PAWTUCKET – It was akin to the calm before the storm Tuesday afternoon inside the PawSox clubhouse.
Some 24 hours before Wednesday’s 4 p.m. Eastern Time non-waiver trading deadline, Pawtucket took the field for batting practice. There was perfect attendance as Will Middlebrooks and Xander Bogaerts – two names that have swirled amidst the trade winds in recent days – joined the rest of their Triple-A teammates in heading back inside for a cool, air-conditioned sequester.
“We’re trying to keep every day the same, having them come in here and do their routine,” noted Pawtucket manager Gary DiSarcina when asked if he’s felt the need to address the Red Sox-laced rumors that will build to a crescendo shortly after Pawtucket and Norfolk complete Wednesday’s noontime start. “I don’t want to sit here and bring guys in every time a rumor starts circulating and ease their minds. They’re professionals, especially at this level (Triple A). These guys should be old enough that rumors are rumors.
“If I start talking about them, it starts giving credence to the rumors. I could spend all day squashing rumors about Xander, Will, Jackie (Bradley Jr.), (Allen) Webster and (Rubby) De La Rosa, but honestly we would be here all day,” DiSarcina continued.
To DiSarcina, the anxiety that can percolate during this juncture of the baseball calendar can actually work to a player’s advantage.
“Some guys use it as motivation.
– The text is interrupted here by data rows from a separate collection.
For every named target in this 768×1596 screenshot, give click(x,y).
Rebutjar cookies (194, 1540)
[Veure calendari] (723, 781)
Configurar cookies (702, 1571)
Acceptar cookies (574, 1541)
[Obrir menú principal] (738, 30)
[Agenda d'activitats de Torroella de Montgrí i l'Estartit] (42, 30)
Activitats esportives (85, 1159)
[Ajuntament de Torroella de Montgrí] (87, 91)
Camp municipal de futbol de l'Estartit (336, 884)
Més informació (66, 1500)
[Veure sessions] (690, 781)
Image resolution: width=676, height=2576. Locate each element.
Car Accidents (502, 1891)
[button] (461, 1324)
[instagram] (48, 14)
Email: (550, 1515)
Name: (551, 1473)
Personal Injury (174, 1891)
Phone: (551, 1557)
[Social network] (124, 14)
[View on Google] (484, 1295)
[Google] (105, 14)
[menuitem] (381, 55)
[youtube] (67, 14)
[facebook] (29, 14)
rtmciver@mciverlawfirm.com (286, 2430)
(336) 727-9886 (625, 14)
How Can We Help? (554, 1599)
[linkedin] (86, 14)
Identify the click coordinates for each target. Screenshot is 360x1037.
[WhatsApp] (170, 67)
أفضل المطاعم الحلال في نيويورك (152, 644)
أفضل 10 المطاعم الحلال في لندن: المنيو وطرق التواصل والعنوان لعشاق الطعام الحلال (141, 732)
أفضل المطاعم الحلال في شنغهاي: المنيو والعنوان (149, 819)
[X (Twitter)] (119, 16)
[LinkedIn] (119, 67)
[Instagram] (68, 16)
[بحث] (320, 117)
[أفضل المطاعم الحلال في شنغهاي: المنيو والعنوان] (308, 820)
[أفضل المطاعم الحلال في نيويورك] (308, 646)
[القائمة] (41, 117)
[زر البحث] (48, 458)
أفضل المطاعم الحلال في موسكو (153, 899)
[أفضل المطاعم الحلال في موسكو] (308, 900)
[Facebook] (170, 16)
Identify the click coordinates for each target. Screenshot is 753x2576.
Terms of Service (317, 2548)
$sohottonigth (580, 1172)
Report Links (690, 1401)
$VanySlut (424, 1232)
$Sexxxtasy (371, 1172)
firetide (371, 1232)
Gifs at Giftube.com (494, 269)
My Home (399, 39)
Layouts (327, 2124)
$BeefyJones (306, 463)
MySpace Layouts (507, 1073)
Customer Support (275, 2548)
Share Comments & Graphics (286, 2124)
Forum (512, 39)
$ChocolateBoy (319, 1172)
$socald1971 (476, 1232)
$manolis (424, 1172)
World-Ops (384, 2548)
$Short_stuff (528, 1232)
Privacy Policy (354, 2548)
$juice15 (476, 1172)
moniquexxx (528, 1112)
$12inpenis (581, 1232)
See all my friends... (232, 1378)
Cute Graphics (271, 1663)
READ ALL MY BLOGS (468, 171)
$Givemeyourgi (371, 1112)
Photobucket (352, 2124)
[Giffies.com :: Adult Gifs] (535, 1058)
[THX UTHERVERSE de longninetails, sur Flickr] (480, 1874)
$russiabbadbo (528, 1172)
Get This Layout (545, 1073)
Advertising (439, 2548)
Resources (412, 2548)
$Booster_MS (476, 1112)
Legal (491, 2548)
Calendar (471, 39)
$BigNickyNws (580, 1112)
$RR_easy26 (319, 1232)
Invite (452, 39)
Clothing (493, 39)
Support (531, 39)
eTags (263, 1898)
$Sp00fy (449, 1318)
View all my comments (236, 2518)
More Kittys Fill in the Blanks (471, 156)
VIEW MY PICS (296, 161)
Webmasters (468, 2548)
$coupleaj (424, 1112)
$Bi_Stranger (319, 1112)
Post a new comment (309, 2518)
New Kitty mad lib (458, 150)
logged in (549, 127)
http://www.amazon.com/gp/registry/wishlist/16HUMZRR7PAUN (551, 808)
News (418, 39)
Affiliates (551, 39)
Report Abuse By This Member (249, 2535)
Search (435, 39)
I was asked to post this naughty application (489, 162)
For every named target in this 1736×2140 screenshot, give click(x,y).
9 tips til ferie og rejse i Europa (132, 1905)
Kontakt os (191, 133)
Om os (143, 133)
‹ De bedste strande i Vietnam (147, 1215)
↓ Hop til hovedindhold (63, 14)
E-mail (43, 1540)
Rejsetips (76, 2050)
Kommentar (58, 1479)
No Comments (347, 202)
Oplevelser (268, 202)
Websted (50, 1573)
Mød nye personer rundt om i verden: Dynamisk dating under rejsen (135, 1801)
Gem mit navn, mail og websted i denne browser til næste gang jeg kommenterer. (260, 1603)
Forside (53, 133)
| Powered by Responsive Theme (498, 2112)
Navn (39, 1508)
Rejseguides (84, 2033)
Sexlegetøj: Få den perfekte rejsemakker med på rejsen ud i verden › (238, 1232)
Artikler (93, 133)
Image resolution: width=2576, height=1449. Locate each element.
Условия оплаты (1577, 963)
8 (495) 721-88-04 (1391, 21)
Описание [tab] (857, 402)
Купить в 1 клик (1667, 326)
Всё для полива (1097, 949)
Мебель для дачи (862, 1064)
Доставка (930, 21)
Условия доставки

They hear their name and feel good about themselves and that helps them play better,” noted DiSarcina. “To others, it’s just rumors.”
One PawSox who has enjoyed seeing his name in bright lights, being linked to this guy or that guy, is Bogaerts. It’s understandable given his age (20), which in turn lends itself to innocence.
“If anything Xander’s been real loose. He’s been playing with an instinctive passion out there,” said DiSarcina. “It’s almost like he’s enjoying it.”
Speaking to Bogaerts, he came across as someone who has a good understanding about the outbreak of baseball gossip that grabs hold of the sport as July winds down.
“I'm here to play baseball, that's all there is,” said the PawSox shortstop. “No one expects to get moved, but anything can happen at anytime.”
The PawSox are living proof that a player can be on the move at any time come July 31. In 2008, then-manager Ron Johnson signaled for outfielder Brandon Moss to meet him. Moss was one of the players sent to Pittsburgh as part of the three-team deal that sent Manny Ramirez to the Los Angeles Dodgers and Jason Bay to Boston.
Two years ago, Lars Anderson was pulled from a game at McCoy Stadium and informed that he was his way to his hometown Oakland A’s in exchange for pitcher Rich Harden.
The deal fell through when Harden flunked his physical and Anderson was in the lineup the next day for Pawtucket.
The 2012 deadline saw Anderson on the move again. This time, the deal with the Indians went through with knuckleballer Steven Wright making one start for Double-A Portland before joining Pawtucket for its Governors’ Cup run. Speaking of Portland, several members of the 2013 PawSox were inside the locker at Hadlock Field on July 31, 2011 – the day catcher Tim Federowicz and pitcher Stephen Fife were shipped to the Dodgers.
“It’s a great time to be a baseball player. You have a chance to play in the big leagues and the goal is to get there,” said DiSarcina about one side of the trade deadline that typically doesn’t get mentioned. “Whether it’s with this team or not or it’s the Cliff Lee trade or Jake Peavy trade or whatever, you want to see players play instinctive and free.
“That’s why it’s important to stress that somebody is always watching you,”DiSarcina added. “Whether it’s our guys internally watching you or scouts or the other team, you’ve always got to remember to play hard. At the same time, I think they understand that they’re playing for an organization that’s not afraid to make a trade.”
All will be revealed by 4 p.m. Wednesday afternoon.
“Especially for the homegrown guys Xander and Jackie and some of the high-profile prospects, there might be a sigh of relief. They don’t want to play for the Phillies or the White Sox,” said DiSarcina. “But for everyone else, they can still get traded.”